(2 of 4)
The slate is practical--gab shows are faster and cheaper to create--and also fits Laybourne's goal to service women "underserved" by TV (the name Oxygen, she says, alludes to giving women "room to breathe"). As Mandabach notes, the schedule breaks down a woman's day into blocks: yoga in the early morning, news and views in daytime, comedy and interviews for unwinding at night. It's meat-and-potatoes nonfiction programming, but female-centric. "If women programmed World News Tonight, the lineup would be totally different," says Roni Selig, executive producer of Pure Oxygen, the network's flagship daily two-hour talk show. "If there's a story about a health initiative for women, that's going to be our big story." And there's plenty of irreverence: Pajama Party's host interviews celebrities in their PJs; a Pure Oxygen host introduces a female political analyst as a "political diva."
The other key to Oxygen's strategy is synergy between its Web and TV offerings, including close co-operation between its online and TV staffs. Says Exhale's co-executive producer Scott Carter: "Oxygen will be one-stop shopping for women." We've heard such talk before from outfits like MSNBC, which downplayed its on-air techno theme considerably after launching. It's still unclear how, if at all, online and TV will profitably coexist, and much of Oxygen's synergy efforts, such as sending viewers to the website for forums and further information, are already being done by other channels. Indeed, many of its producers concede as much, and Oxygen is still working out what some of the sites connected with its shows will contain. "We can't be judged on the first day," Werner says. "We hope our audience will understand we are still crawling." But Oxygen's website (see box) is ambitious and growing, and the network is employing some innovations, such as a permanent strip at the bottom of the TV screen that can refer viewers to the website (and, during commercials, to advertisers' sites).
And then there's Oprah. Winfrey will be the host of a 12-episode introduction to Web surfing, Oprah Goes Online, which Oxygen hopes can lure and keep Net newbies--and perhaps do for the Web what Winfrey has done for book publishing. (Winfrey also plans an interview show, Oprah &..., which will feature longer conversations than her talk show.)
Oxygen faces big obstacles, chief among them the fact that you probably can't watch it. It's tough for new cable channels to crack carriers' crowded lineups, and Oxygen will be in only 10 million homes when it launches--and unavailable in New York City and much of Los Angeles, capitals of advertising and media. The women's network Lifetime, by contrast, is in more than 75 million homes.

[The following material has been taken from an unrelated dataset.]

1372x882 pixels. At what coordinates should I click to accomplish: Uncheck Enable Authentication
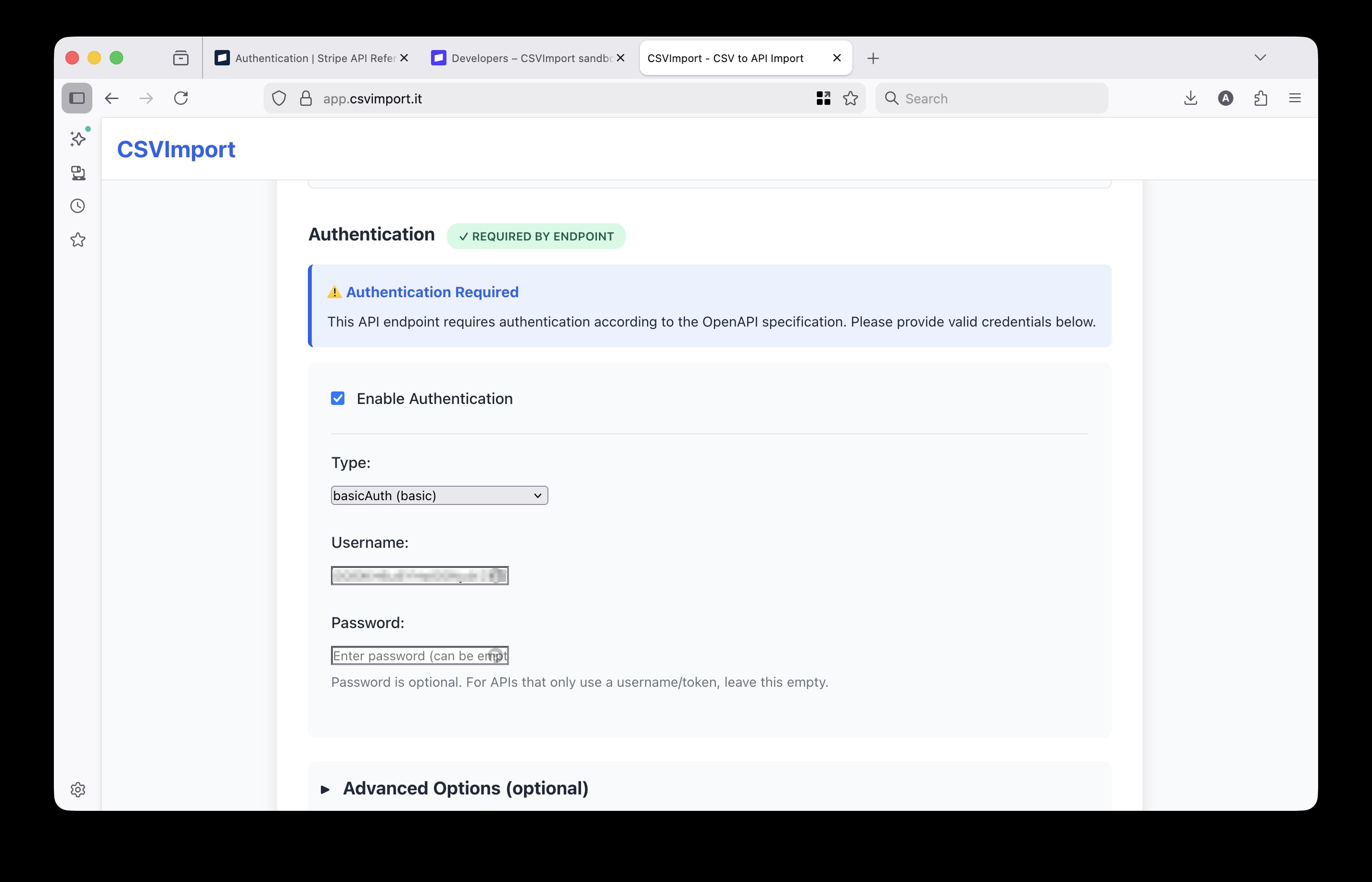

For supposed competitors, Lifetime and Oxygen seem wary of competing with each other--overtly, anyway. "We're not just different from Lifetime," says Laybourne. "We're different from all TV." Lifetime's president and CEO, Carole Black, emphasizes that there's room in the cable market for both networks to grow, and it's true that they have little overlap, given Lifetime's emphasis on movies, series (Any Day Now, Oh Baby) and reruns and Oxygen's on nonfiction. But Lifetime seems to be responding to Oxygen. It has just announced Lifetime Live, a daily one-hour news and information show to be produced by its Disney sibling ABC, and it is relaunching its website on Feb. 24.